It was in the early 2000s, a time when OPM was in the thrall of the pogi rock movement, when this hitherto unknown band from Bulacan exploded onto the scene. When everyone was embracing their boy/girl next door persona, here comes this band in full 70s regalia, singing in faux British accents about love in the land of rubber shoes. Normally, the scene would dismiss them as novelty acts and would have ignored this band. Except they did not. The reason? The band was good, damn good. So good in fact that the band went on to win multiple awards from just about every OPM authority in the country.
That band was Orange and Lemons, and at 2007 at the height of their careers, the band broke up. Clem Castro, vocalist and lead guitarist, was kicked out of the band in rather public fashion. The usual accusations of being unprofessional and kind of being a douche were thrown around. To be honest, I kind of got that vibe from Clem. There was a certain arrogance in the way he played and spoke, and it would not be a reach if all the accusations were true. The problem with axing Clem from the band is this – he was a genius. Though McCoy Fundales is the face of the band, Clem Castro was the mind, heart and soul of the music they created. In truth, genius seems to be associated with a certain arrogance. Ely Buendia was famously standoffish. Lennon was known to run his mouth every so often. Morrissey was a douchebag of epic proportions if the stories are to believed.

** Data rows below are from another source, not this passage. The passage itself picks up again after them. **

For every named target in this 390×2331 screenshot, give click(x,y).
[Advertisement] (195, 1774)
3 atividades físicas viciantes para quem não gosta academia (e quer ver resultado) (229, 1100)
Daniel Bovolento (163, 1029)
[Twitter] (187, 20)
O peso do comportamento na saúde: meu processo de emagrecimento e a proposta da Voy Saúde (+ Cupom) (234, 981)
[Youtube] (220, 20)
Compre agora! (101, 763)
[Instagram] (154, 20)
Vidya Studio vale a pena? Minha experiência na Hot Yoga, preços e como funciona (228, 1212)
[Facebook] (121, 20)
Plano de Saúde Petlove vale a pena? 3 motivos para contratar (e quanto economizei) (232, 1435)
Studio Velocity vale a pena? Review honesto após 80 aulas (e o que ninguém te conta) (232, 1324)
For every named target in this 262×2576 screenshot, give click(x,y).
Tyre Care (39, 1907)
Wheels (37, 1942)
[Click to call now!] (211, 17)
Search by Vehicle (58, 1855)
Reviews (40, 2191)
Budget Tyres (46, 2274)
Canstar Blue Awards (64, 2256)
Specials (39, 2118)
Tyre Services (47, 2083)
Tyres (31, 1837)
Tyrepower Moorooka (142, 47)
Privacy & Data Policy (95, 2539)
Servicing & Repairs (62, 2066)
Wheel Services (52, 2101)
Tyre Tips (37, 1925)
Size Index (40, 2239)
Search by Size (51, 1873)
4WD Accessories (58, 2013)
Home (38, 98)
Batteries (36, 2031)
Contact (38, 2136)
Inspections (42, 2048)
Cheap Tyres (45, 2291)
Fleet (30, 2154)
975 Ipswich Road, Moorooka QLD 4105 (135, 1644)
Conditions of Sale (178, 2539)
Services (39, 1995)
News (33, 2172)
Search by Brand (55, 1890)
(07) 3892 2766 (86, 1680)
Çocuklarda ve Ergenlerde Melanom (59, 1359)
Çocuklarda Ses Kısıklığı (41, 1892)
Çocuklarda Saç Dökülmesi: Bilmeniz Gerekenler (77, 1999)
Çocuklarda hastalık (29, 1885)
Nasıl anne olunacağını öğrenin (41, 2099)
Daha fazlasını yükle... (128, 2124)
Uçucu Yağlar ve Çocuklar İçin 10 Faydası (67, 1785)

That is why Clem Castro is still relevant in today’s scene. This time he goes around by the name of Dragonfly Collector, which knowing Clem means it has some sort of meaning in it. To me it evokes images of a cranky old man keeping a case of preserved dragonflies, somewhat jealously guarding it from the world.
The music he creates is still steeped in nostalgia, a dreamier version of The Smiths. The songs sound like they come from a bygone era. His work is very referential, with nods to greats from the 70s and 80s. To get that nostalgic sound just right, the music is replete with dated instruments. You can hear strains of the rondalla here and there, and of course an acoustic bass guitar is also heard prominently on some tracks.
The end product is genius. A mad, self-assured genius that results in otherworldly, beautiful music.